---- SELECTION
Opinion: We are all invested in the freedom to read

By SUMMER LOPEZ

Published: 08-13-2023 8:00 AM

Summer Lopez, chief of PEN America’s Free Expression programs, spoke about book banning at the Monadnock Summer Lyceum in Peterborough on August 6. This column is adapted from her remarks, with a focus on bans as inherently undemocratic.

I expect we all agree that books are powerful for children. They can open the mind to new ideas, new possibilities, and also offer a sense of belonging.

Children who encounter a story that is different than their own can build empathy and understanding, and be better prepared to live in a diverse democracy. And by seeing themselves reflected in a book, young people can know they are not alone, whatever their experiences and emotions, and whatever aspects of their life or identity they may be grappling with.

For some children, books can be a lifeline; even a lifesaver.

This is why we should not see book bans simply as a concern for parents and teachers, but for all of us invested in the next generation of Americans, of citizens. Because the freedom to read is essential to our democracy.
--------
---- DATA SECTION
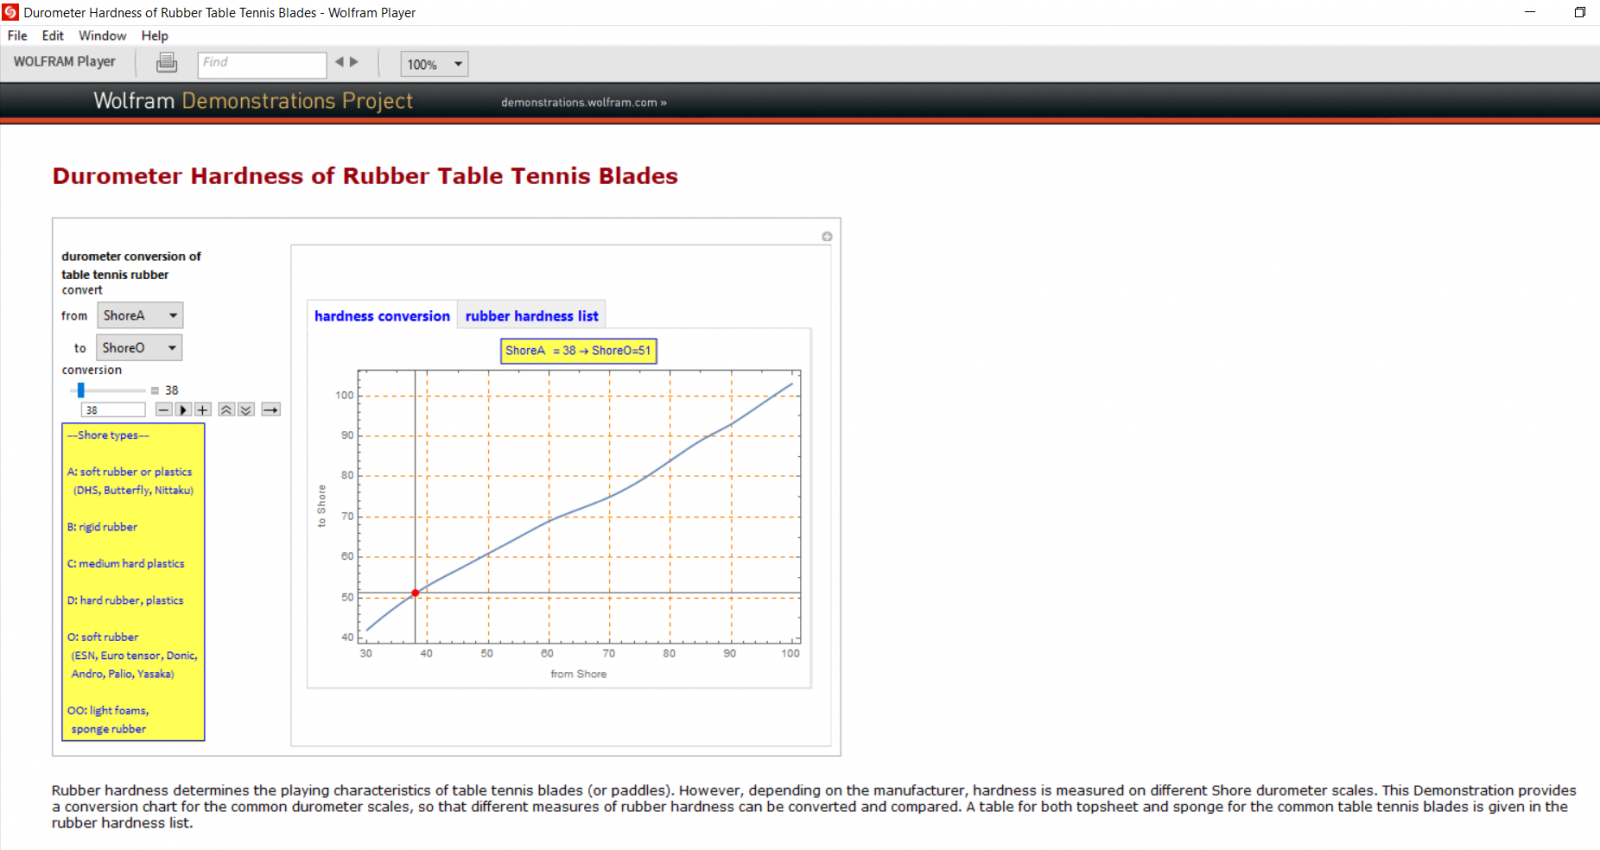
Task: Go to previous find result arrow
Action: [x=340, y=62]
--------
YOUR TASKS:
• a. List the things that, according to the column on book bans, books can open the mind to or offer.
• b. Reproduce the column on book bans starting at "Children who encounter" and ending at "be grappling with.", updated so that "compassion" stands in place of "empathy".

RESULTS FOR EACH TASK:
• a.
- new ideas
- new possibilities
- a sense of belonging

• b.
Children who encounter a story that is different than their own can build compassion and understanding, and be better prepared to live in a diverse democracy. And by seeing themselves reflected in a book, young people can know they are not alone, whatever their experiences and emotions, and whatever aspects of their life or identity they may be grappling with.